People have been sharing the worst smells they’ve ever experienced and it’s a fetid delight!
11.
My cat having his abscess from a bite injury drained. Even the vet apologised for the smell.
— Hagatha Christie (@EmmaElizaCrouc1) January 2, 2024
12.
I used to have a ginger cat, Harry, and he had an ‘anal gland issue’. He was otherwise a very special cat, but when people fussed him, on their laps, he’d get all loved up and then……
We tried to make him do it to people we didn’t like
It was hands down the vilest smell ever. pic.twitter.com/C57jTn7pGa— Fanny HaddockAHF (@RedMags60) January 2, 2024
13.
After an eve out on lots of red wine, steak, Guinness I created a smell so bad in the night while my new bf was staying over it had him gasping for air near the floor next to the bed and woke myself up. It was named the “<Rd I lived on> Stench”. 10th wedding anniversary this yr.
— Hannah Spanner (@HelloPalendrome) January 2, 2024
14.
I used to live on a dairy farm. Think of 200 sets of bum glands but much, much bigger.
— Patsy Brennan (@HonsCupboard) January 2, 2024
15.
Staying in Hunter valley a wombat had been hit and killed by a car, decomposing to the point that its legs were sticking out at all angles.
I swear you could smell it from half a mile away, and I can remember it now 25 years later, much worse than cow or kangaroo road kill.— Clovis Sangrail (@ClovisSangraill) January 2, 2024
16.
Decaying rat is much worse than dog anal glands. It lasts for a long time, too. I once had a dead rat trapped under my kitchen floor with no way of removing it. A month of stench. I am told urine scaling edges dead rat but am fortunate enough not to have first hand experience.

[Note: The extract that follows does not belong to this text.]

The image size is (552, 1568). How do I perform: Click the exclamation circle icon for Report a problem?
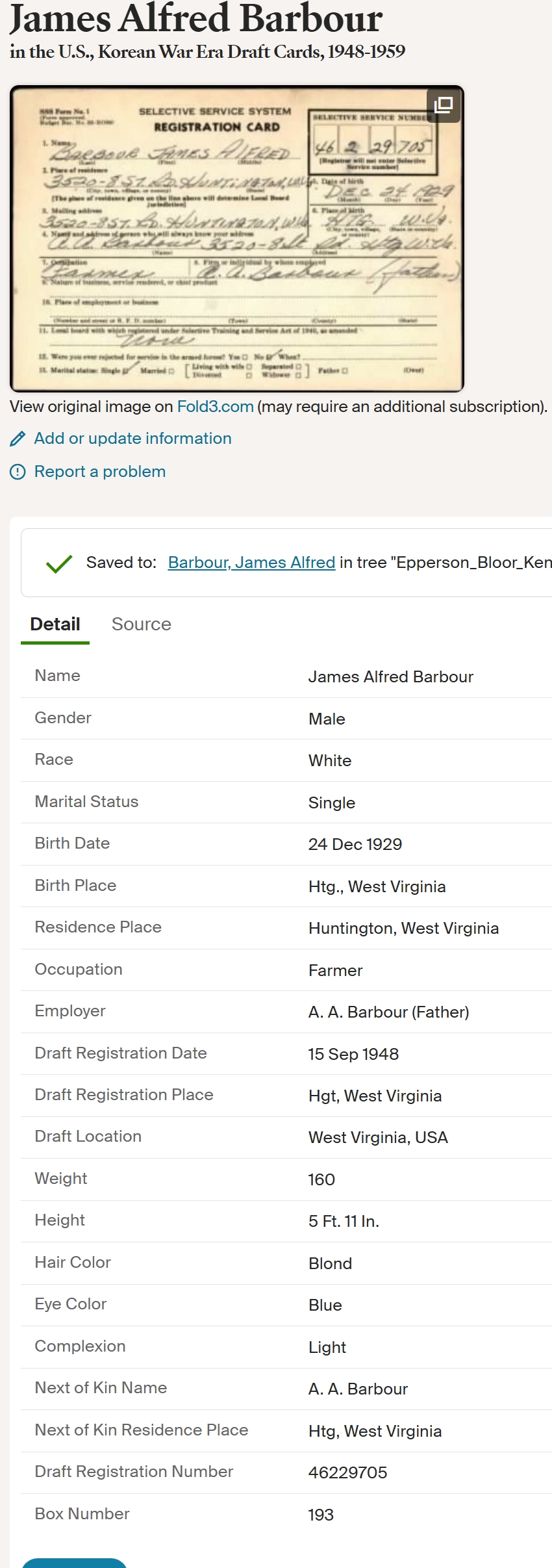point(18,472)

— Victoria Freeman (@v_j_freeman) January 2, 2024
17.
When my mate ate Bernard Matthews’ “Turkey Drummers” his bowels would release a silent puff of angry, violent egg. One time in The Grindstone pub (Sheffield) he cleared an entire room. It crept over you like gentle, unrelenting, death. You couldn’t breathe. It burned.
— Ballbag (@JohnWickObertan) January 2, 2024
18.
my sons nappies when he was on antibiotics and teething. they were so bad they rendered our hotel room uninhabitable; we cancelled the rest of the trip and went home.
— notmacksy (@notmacksy) January 2, 2024
19.
My cat had, I thought, a bit of poop stuck on his leg – I tried to wipe it away – was scab blocking anal gland. Pus and fluid SHOT up my entire arm, I recoiled so hard from the smell I fell over two steps and into a box I’d just got down from the attic. UNREAL stench.
— Lis (@NeonHooligan) January 2, 2024
We’re with this person.
I haven’t laughed this much at a thread for ages.